EXERCISE AIM
Lines before the one containing "Given: Select slideshow image number 4" are to be left out; that line and every line after it, through the last line below, are to be reproduced exactly.

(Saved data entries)
──────
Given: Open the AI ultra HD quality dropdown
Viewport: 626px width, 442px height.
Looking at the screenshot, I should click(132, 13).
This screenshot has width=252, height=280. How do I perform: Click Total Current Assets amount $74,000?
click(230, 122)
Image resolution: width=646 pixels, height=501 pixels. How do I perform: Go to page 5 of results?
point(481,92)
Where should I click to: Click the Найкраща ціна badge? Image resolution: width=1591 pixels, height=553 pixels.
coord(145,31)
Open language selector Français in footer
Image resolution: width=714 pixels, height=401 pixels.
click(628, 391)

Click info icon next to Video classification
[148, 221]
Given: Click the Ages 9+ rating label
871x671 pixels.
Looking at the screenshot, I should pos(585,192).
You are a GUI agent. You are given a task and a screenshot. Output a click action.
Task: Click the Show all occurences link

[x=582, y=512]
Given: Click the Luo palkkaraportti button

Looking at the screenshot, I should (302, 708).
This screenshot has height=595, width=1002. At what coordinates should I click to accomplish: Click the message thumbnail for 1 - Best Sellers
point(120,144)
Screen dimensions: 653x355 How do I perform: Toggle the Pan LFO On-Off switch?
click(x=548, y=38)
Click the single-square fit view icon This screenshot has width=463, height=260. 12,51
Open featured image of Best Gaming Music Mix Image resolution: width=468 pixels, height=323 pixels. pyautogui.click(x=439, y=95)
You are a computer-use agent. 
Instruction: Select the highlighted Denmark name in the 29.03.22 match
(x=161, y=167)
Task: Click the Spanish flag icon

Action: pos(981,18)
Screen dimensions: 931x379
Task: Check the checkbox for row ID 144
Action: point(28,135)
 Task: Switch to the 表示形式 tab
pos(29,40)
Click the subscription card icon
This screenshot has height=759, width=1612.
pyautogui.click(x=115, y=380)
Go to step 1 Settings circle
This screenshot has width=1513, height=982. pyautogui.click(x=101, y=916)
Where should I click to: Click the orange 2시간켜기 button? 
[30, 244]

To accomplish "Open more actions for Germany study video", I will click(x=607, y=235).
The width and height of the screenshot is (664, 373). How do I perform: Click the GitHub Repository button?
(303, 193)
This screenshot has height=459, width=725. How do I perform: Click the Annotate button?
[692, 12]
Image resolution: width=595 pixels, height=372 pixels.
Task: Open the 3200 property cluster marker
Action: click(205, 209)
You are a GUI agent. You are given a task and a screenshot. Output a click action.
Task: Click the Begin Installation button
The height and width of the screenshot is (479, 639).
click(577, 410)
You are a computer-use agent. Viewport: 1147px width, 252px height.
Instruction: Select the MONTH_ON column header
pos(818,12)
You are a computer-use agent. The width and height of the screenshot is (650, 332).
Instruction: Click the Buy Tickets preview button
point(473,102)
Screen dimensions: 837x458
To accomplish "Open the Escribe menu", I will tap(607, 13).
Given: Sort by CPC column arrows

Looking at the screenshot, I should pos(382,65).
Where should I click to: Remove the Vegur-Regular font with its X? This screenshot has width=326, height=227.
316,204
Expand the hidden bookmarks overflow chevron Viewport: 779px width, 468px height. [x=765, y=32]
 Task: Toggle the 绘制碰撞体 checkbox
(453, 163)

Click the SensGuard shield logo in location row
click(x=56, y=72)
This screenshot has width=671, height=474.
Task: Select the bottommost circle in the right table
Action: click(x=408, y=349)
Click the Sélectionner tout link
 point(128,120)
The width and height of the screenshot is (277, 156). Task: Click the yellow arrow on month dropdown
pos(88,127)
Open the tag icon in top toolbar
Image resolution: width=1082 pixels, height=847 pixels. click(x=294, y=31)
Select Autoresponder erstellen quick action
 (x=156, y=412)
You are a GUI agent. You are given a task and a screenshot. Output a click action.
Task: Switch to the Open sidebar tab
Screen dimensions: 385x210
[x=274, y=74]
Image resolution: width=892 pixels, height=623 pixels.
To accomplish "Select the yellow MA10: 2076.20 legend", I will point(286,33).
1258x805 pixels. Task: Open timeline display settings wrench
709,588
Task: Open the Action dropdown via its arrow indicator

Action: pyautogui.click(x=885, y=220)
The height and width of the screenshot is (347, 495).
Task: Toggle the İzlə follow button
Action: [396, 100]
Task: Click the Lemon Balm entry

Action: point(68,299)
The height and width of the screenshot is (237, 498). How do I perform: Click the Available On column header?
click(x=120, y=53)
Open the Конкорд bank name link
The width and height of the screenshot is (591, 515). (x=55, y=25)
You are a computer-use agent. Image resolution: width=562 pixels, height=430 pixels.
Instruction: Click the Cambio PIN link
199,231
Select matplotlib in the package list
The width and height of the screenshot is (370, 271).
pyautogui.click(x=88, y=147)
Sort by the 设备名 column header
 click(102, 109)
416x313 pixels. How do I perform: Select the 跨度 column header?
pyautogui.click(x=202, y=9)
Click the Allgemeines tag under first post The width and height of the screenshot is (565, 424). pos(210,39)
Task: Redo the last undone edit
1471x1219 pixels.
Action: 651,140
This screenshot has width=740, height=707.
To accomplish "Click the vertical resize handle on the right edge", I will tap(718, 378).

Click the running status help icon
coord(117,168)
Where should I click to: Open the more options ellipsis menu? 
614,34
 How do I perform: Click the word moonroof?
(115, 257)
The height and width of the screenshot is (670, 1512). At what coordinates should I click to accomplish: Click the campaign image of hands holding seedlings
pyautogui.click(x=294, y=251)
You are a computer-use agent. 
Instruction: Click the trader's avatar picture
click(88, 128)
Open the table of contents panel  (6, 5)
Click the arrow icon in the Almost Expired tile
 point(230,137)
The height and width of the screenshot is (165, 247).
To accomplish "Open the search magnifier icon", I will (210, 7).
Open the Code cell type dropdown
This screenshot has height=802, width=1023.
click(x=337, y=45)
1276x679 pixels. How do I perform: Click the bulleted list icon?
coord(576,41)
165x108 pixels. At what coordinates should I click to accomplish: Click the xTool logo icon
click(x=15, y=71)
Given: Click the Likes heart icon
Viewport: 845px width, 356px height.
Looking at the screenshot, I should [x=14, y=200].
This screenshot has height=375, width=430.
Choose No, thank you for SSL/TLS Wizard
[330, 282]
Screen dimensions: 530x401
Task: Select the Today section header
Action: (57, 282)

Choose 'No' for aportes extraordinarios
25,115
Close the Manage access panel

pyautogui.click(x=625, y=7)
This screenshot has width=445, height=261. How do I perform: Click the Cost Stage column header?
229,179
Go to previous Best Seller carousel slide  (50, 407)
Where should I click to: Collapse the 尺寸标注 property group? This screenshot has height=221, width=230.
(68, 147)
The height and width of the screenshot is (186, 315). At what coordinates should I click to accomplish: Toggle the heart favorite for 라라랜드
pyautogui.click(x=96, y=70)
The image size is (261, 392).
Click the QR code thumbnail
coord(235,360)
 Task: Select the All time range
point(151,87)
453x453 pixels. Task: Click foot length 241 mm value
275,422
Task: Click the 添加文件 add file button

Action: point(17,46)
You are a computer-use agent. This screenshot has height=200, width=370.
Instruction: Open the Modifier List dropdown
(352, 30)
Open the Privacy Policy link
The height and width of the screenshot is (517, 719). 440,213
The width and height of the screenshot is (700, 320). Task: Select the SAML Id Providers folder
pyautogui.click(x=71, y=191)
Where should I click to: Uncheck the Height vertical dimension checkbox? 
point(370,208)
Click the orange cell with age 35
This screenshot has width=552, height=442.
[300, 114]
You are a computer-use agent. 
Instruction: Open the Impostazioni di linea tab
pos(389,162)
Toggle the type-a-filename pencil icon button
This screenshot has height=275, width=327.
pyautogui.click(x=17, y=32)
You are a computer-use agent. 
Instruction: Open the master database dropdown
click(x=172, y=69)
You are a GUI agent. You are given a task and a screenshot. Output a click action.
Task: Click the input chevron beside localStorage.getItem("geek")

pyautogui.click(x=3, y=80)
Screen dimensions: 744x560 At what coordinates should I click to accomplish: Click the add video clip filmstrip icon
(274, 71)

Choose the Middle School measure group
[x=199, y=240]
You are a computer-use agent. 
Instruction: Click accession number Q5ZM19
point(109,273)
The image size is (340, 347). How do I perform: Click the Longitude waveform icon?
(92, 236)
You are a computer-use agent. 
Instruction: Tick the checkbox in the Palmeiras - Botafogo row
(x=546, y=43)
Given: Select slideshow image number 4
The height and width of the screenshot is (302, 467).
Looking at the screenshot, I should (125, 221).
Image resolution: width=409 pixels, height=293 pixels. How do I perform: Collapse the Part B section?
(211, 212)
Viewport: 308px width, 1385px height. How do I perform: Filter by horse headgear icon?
──────
RESPONSE TO THIS EXERCISE
Given: Select slideshow image number 4
The height and width of the screenshot is (302, 467).
Looking at the screenshot, I should (125, 221).
Image resolution: width=409 pixels, height=293 pixels. How do I perform: Collapse the Part B section?
(211, 212)
Viewport: 308px width, 1385px height. How do I perform: Filter by horse headgear icon?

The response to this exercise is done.